Peter Gerdes (blog) writes:

I think a really important implication of this is that, contra a fundamental plank in AI alignment risk arguments, it’s not the case that we should expect greater intelligence to mean greater coherence.

I mean, in some sense any set of actions can be seen as optimizing a preference function but what we mean by coherence is that it looks like maximizing a simple function (maximize paperclips not appreciate the weird beauty of paperclips that are uncommon as a paperclip hipster). Fetishes don’t look like paperclip maximization.

Steve Byrneswrites:

> “Evolution controls the genetic code but not the reinforcement environment. Humans have the option of training AIs directly, a much higher bandwidth and less lossy communication channel.”

I don’t think the comparison is clear-cut.

Yes, in reinforcement learning, humans have the option of rewarding the AIs for doing certain behaviors, which seems nice, and is genuinely something that evolution cannot do, except when those behaviors can be operationalized into relatively simple detector code that evolution can put in the brainstem etc.

On the other hand, “rewarding the AIs for doing certain behaviors” is a terrible idea, from an AI alignment perspective. We want to reward the AI for doing the right thing FOR THE RIGHT REASON, not just for doing the right thing full stop. Otherwise we reward the AI for being deceptive.

And in that sense, it seems to me that the genome is in some respects beyond the state-of-the-art of ML reinforcement learning alignment approaches. In particular, the genome sets us up such that some THOUGHTS are rewarding and others are not—not behaviors. There’s interpretability right in the foundation, I think.

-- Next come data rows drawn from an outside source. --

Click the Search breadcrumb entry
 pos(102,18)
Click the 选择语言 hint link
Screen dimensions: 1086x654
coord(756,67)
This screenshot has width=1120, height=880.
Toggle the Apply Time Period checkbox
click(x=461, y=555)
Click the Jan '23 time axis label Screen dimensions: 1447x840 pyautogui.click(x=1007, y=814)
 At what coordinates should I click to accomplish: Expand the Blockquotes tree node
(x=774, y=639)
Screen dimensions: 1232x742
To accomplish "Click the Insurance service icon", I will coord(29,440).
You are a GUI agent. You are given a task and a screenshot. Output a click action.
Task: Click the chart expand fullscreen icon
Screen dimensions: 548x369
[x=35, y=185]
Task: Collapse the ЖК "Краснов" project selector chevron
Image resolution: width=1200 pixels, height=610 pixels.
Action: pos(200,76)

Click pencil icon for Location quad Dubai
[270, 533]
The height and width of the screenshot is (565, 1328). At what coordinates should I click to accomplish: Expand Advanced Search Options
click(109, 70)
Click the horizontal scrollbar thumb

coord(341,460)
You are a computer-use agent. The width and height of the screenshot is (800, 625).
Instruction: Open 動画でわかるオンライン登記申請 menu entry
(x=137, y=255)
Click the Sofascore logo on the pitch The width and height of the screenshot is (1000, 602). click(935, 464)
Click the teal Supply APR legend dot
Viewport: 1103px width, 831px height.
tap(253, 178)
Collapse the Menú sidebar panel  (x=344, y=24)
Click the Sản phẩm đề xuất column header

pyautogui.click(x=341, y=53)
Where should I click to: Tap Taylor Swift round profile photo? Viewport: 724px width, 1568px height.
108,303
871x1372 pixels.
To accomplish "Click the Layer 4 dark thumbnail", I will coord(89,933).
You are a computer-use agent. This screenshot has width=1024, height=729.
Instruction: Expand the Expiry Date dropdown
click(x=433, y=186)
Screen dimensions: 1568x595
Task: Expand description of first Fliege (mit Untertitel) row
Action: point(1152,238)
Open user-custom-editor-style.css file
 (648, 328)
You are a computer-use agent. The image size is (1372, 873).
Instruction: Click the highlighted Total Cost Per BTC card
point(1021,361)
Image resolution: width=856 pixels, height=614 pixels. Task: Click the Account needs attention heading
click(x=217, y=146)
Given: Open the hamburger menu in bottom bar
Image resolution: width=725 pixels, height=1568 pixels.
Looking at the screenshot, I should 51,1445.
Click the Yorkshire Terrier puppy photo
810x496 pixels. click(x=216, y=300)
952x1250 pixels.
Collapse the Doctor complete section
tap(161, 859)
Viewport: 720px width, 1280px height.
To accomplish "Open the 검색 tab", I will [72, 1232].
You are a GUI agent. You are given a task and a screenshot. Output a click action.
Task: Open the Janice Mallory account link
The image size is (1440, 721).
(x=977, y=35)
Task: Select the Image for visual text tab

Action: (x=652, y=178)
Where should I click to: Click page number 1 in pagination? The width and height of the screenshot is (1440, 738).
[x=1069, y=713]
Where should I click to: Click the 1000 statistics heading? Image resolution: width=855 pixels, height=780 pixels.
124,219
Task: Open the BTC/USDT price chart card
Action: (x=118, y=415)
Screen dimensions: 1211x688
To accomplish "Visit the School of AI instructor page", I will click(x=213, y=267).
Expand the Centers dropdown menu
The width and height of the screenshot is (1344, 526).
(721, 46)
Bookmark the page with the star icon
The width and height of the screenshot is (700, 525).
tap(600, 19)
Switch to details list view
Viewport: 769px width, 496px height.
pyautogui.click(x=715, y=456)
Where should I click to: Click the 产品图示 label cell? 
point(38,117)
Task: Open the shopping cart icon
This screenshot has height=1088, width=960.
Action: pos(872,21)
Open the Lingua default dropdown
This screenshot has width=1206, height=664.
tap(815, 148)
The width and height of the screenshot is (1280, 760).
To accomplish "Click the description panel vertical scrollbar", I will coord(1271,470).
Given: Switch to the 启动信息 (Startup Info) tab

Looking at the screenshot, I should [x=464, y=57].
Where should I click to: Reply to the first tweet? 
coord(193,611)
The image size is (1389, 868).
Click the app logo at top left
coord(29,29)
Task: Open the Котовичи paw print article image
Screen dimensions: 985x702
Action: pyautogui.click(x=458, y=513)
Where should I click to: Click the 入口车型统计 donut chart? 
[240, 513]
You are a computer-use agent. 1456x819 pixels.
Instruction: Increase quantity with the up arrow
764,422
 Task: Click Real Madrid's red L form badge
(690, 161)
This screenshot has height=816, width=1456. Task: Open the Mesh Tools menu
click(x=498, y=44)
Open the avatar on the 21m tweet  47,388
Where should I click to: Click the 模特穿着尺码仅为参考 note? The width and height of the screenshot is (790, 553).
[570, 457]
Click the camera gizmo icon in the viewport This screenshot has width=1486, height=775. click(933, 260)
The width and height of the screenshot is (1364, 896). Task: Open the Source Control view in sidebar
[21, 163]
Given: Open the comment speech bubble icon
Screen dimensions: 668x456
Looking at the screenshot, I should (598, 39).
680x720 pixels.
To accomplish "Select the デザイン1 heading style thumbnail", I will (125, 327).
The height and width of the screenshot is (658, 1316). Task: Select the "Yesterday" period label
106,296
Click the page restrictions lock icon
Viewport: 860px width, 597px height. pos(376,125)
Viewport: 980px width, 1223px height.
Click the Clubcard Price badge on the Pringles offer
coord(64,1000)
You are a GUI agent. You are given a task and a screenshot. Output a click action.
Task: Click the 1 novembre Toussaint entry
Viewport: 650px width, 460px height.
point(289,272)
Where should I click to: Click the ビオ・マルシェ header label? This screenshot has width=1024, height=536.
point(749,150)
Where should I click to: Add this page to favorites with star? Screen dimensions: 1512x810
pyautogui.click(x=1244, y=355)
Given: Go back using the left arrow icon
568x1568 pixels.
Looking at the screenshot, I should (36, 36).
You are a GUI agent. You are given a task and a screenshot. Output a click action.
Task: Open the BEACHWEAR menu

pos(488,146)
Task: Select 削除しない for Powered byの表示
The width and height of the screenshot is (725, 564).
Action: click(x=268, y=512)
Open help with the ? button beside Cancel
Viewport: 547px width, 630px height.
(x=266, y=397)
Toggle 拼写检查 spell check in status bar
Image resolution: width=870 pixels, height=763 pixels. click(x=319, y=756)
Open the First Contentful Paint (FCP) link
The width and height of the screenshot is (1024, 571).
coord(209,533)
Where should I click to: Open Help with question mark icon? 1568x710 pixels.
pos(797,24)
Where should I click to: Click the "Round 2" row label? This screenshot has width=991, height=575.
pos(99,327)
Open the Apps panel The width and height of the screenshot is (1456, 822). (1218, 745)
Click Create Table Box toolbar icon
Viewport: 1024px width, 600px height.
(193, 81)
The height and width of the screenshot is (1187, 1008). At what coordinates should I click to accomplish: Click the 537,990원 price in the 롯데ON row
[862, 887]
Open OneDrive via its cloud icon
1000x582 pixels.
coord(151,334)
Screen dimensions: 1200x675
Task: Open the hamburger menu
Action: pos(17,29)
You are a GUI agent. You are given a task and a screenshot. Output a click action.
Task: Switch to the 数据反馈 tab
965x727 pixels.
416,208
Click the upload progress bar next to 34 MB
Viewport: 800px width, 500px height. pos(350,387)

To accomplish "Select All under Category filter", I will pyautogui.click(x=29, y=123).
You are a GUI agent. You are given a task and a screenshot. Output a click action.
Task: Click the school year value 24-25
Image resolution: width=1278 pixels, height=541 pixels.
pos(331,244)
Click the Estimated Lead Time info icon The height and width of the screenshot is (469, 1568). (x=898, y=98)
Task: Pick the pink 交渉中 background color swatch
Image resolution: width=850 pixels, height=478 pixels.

My own main technical AI alignment research interest is to figure out the nuts and bolts of how the genome makes people (sometimes) nice to each other — https://www.alignmentforum.org/posts/qusBXzCpxijTudvBB/my-agi-safety-research-2022-review-23-plans#2__Second_half_of_2022__1_3___My_main_research_project .

I think good theories of sexual attraction may be somewhat related, and I would definitely be interested in them, although I haven’t spent any time looking into that topic so far.